POPEYE 

(1980) 

Review by Pauline Kael


There are no forebears or influences that would help to explain Shelley Duvall’s acting; she doesn’t seem to owe anything to anyone. She’s an original who has her own limpid way of doing things—a simplicity that isn’t marred by conventional acting technique, but that by now she has adapted to a wide range of characters. In the new Robert Altman film, Popeye, from Jules Feififer’s screenplay, in which she plays Olive Oyl, she sings in a small, wavering voice, and she hits tones that are so flat yet so true that they are transcendently comic. Her dancing has the grave gentleness of the Laurel & Hardy soft-shoe numbers, though she doesn’t move anything like either of them.

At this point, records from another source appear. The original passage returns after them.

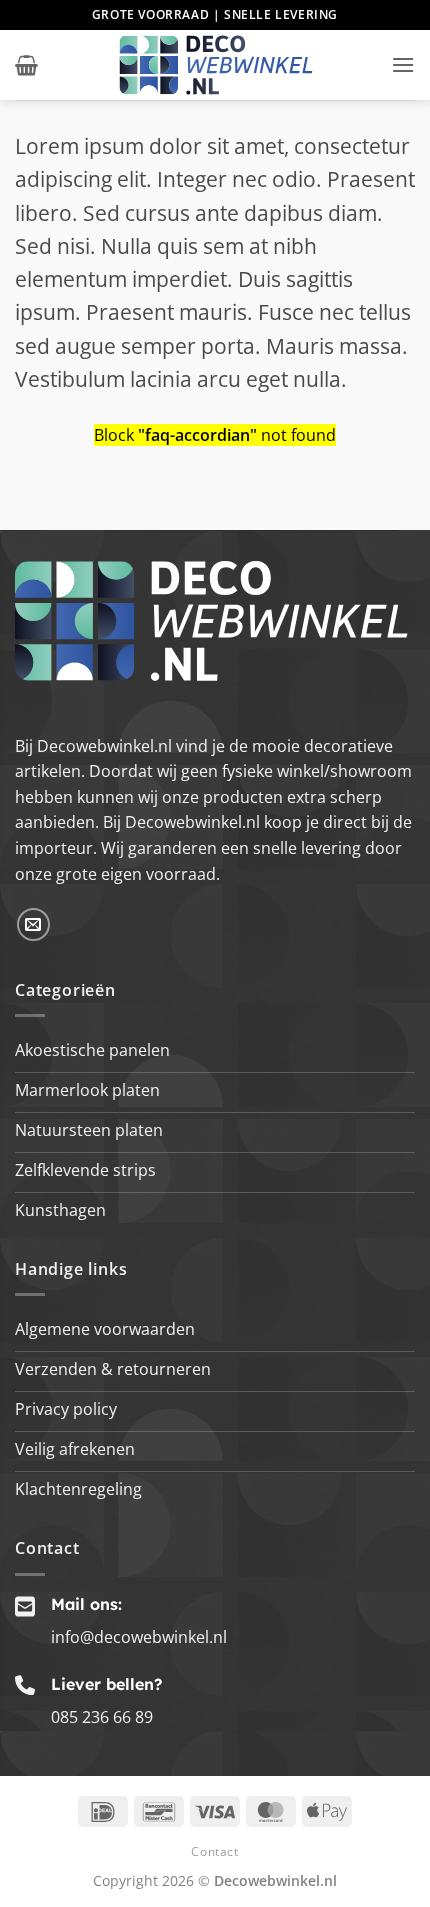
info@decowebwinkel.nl (139, 1637)
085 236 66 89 (102, 1717)
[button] (26, 65)
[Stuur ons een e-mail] (33, 924)
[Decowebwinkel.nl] (215, 65)
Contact (214, 1851)
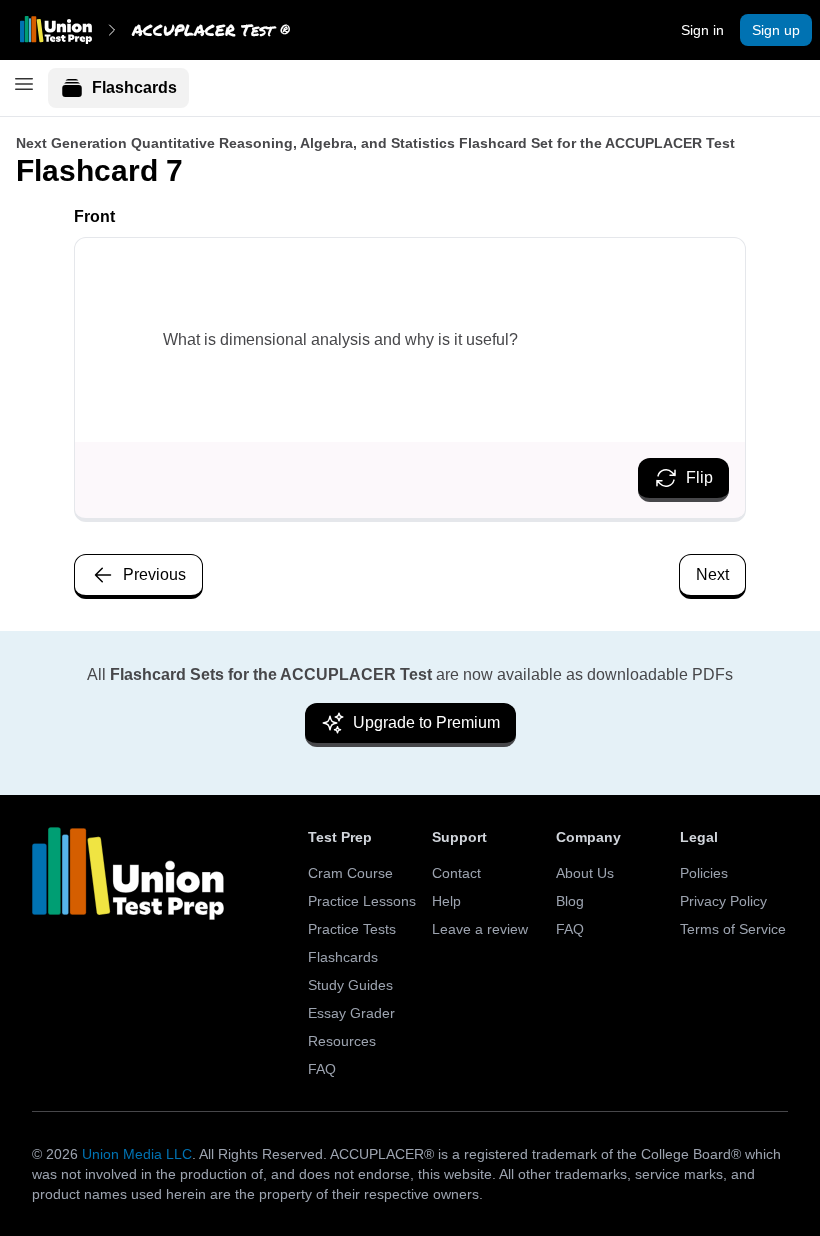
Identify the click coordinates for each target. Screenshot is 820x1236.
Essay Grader (351, 1013)
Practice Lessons (362, 901)
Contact (456, 873)
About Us (585, 873)
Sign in (702, 30)
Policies (704, 873)
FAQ (322, 1069)
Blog (570, 901)
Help (446, 901)
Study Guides (350, 985)
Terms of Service (733, 929)
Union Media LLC (137, 1154)
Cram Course (350, 873)
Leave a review (480, 929)
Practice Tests (352, 929)
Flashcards (134, 87)
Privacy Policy (723, 901)
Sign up (776, 30)
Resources (342, 1041)
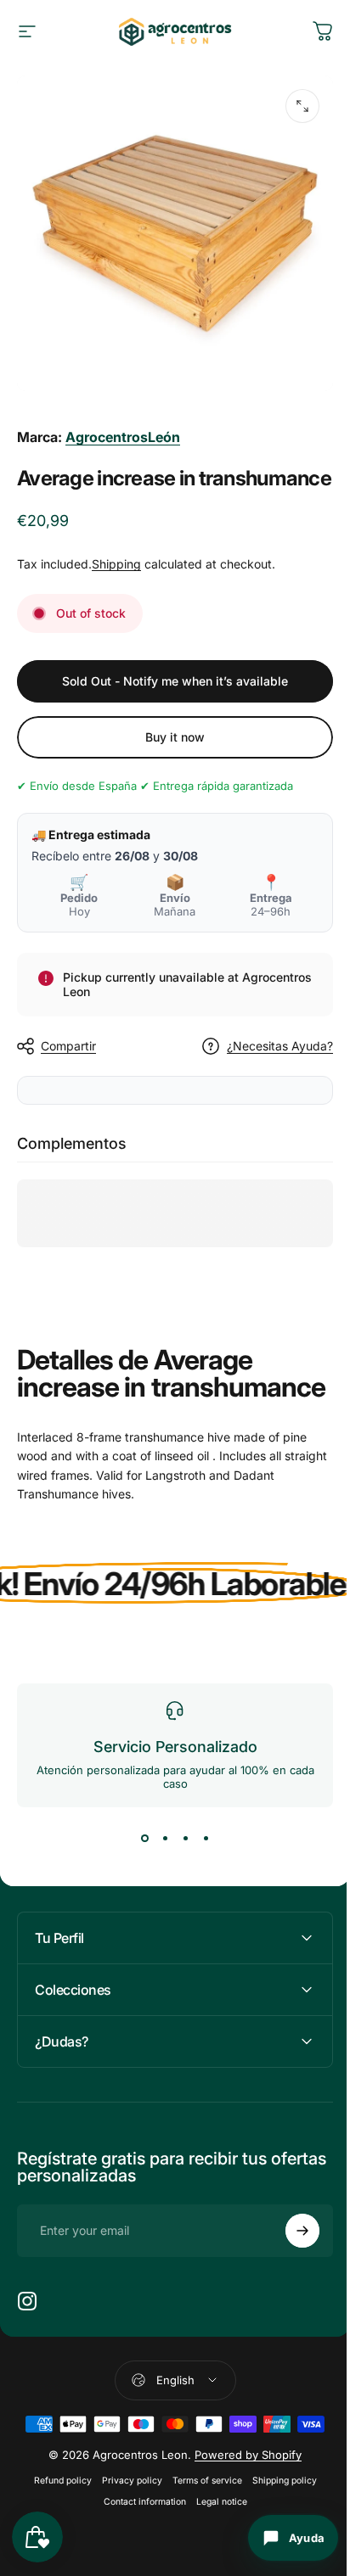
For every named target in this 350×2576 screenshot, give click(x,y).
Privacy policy (125, 2520)
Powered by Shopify (242, 2494)
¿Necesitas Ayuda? (280, 1046)
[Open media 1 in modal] (302, 106)
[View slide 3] (185, 1838)
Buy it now (175, 737)
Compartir (68, 1046)
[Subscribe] (290, 2271)
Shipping (116, 564)
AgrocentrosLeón (122, 436)
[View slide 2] (165, 1838)
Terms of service (200, 2520)
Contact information (138, 2541)
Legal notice (214, 2541)
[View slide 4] (205, 1838)
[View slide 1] (144, 1838)
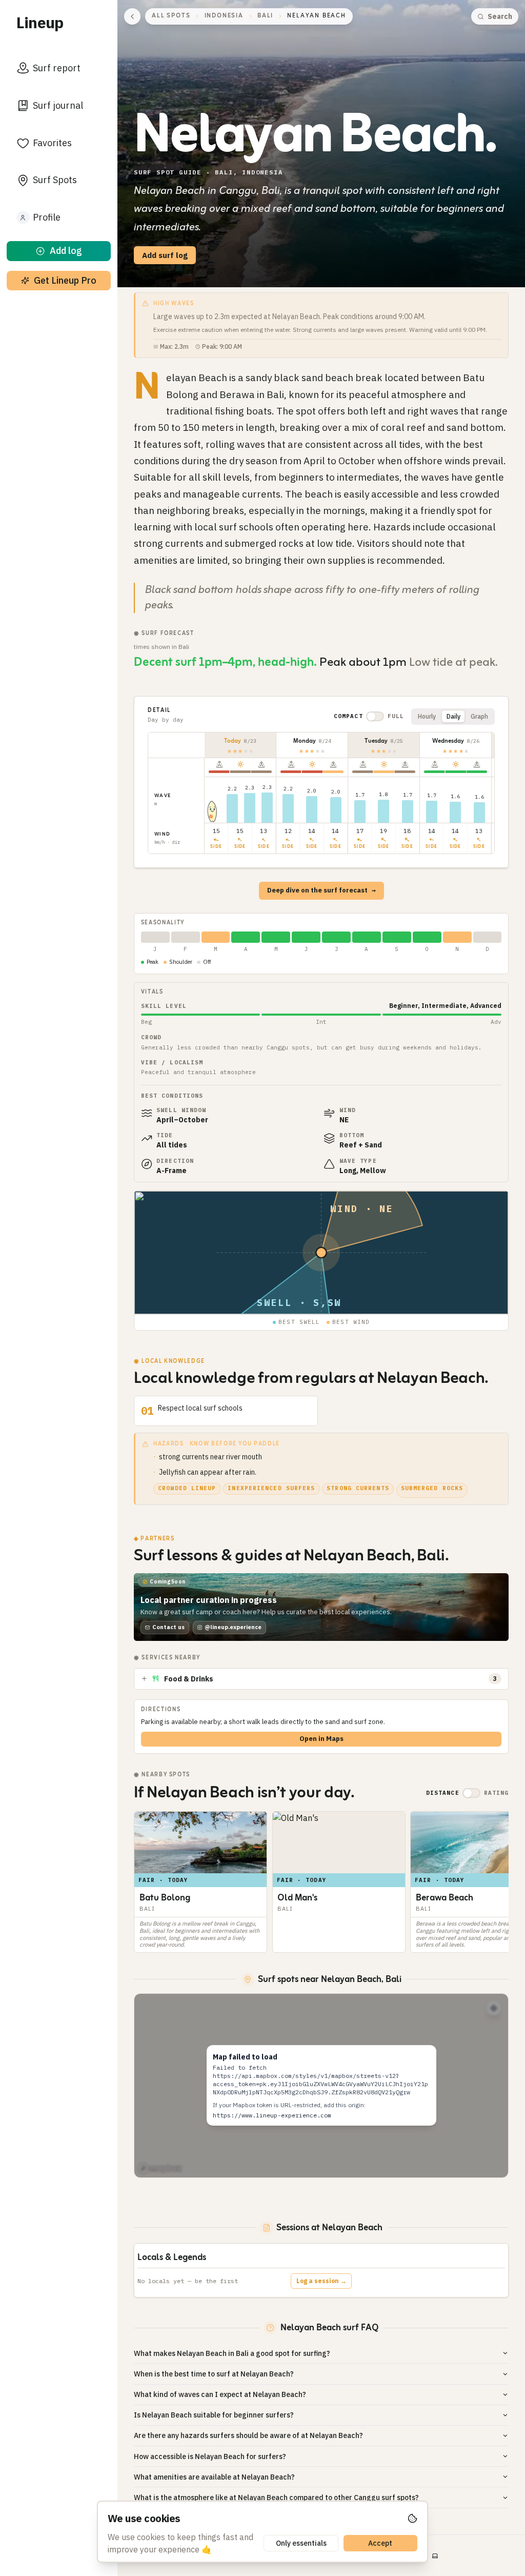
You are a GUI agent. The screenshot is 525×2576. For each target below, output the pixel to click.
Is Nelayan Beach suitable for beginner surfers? (214, 2415)
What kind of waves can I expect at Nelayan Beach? (220, 2394)
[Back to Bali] (132, 16)
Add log (66, 250)
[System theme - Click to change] (435, 2555)
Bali (265, 16)
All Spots (171, 16)
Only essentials (301, 2543)
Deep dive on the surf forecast (321, 890)
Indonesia (223, 16)
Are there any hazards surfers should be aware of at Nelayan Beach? (248, 2435)
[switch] (375, 716)
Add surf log (165, 255)
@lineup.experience (233, 1627)
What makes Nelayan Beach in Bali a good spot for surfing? (232, 2353)
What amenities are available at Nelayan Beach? (214, 2477)
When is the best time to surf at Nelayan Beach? (214, 2374)
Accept (380, 2543)
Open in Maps (321, 1738)
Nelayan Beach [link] (316, 16)
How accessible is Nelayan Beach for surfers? (210, 2456)
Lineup (40, 22)
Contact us (168, 1627)
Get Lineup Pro (65, 280)
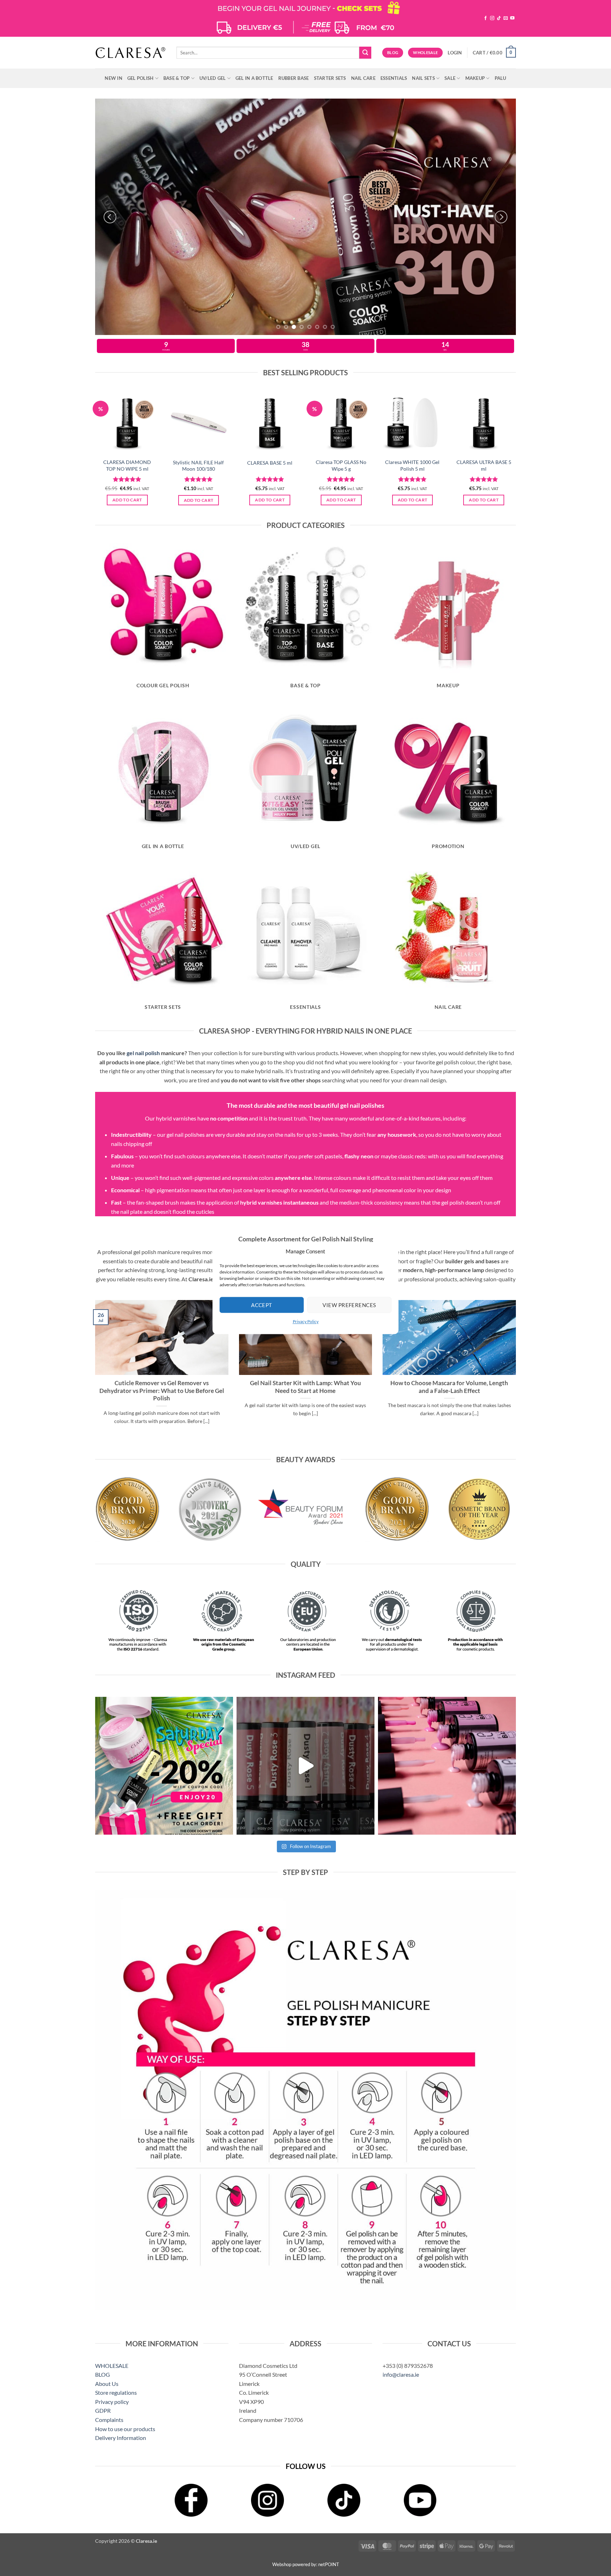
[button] (455, 53)
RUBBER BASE (293, 78)
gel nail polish (143, 1052)
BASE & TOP (176, 78)
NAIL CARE (363, 78)
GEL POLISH (140, 78)
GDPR (103, 2410)
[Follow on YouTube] (512, 18)
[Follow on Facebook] (485, 18)
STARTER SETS (330, 78)
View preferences (349, 1305)
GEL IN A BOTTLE (254, 78)
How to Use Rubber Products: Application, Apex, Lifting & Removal (449, 1387)
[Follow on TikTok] (499, 18)
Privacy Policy (306, 1321)
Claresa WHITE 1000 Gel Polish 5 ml (412, 465)
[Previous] (110, 217)
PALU (500, 78)
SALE (449, 78)
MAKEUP (475, 78)
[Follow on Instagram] (492, 18)
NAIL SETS (423, 78)
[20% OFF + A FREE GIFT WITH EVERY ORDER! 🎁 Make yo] (164, 1766)
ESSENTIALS (393, 78)
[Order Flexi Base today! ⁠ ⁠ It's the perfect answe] (447, 1766)
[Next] (501, 217)
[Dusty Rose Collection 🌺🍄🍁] (305, 1766)
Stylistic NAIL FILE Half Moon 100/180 (198, 465)
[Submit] (365, 53)
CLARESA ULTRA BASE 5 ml (483, 465)
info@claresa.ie (401, 2374)
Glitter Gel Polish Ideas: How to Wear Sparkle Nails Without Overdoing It (161, 1387)
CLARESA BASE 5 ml (269, 463)
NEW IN (113, 78)
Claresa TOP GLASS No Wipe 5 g (341, 465)
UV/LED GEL (212, 78)
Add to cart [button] (127, 500)
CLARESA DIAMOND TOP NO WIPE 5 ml (127, 465)
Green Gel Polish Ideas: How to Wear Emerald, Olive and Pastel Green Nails (305, 1387)
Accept (261, 1305)
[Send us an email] (506, 18)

She’s Olive Oyl of the long neck and stringbean body and the clodhoppers, and at the same time she has a high-fashion beauty. The screwed-tight hair twisted into a cruller at the neck seems just what Olive needs to set off her smooth, rounded forehead. She curls her long legs around each other—entwining them in the rubber-legged positions of the cartoon figure—and it seems the most natural thing for her to do.

Olive lives in Sweethaven, a tumbledown seacoast Dogpatch, and she’s the local belle. When she’s teased about getting engaged to the domineering, wide-as-a-barn Captain Bluto, the most hated and feared man in town, she gets the desperate, trapped expression of a girl who knows that she has made a terrible mistake, and, trying to find a virtue in Bluto (who snorts like a bull and looks as if he’d be more comfortable on all fours), she answers, “He’s large.” And the plaintive defensiveness—the sense of hopelessness—she brings to those words is so pure that you may feel a catch in your throat while you’re smiling. When Popeye, the squinting sailor, searching the seven seas for the pappy who ditched him when he was an infant, arrives at Sweethaven, he moves into the boarding house run by the Oyl family. Olive is very uppity to Popeye and to everyone else; she holds her head high on her tube of a neck and sniffs like a duchess. “Persnickety” is the word for Olive, but there are delicate shades of stubbornness and confusion in her face, and sometimes a frightened look in her eyes. Shelley Duvall takes the funny-page drawing of Olive Oyl and breathes her own spirit in to it. Possibly she can do this so simply because she accepts herself as a cartoon to start with, and, working from that, goes way past it. So far past it that we begin to find chic in her soft, floppy white collars and her droopy, elongated skirts.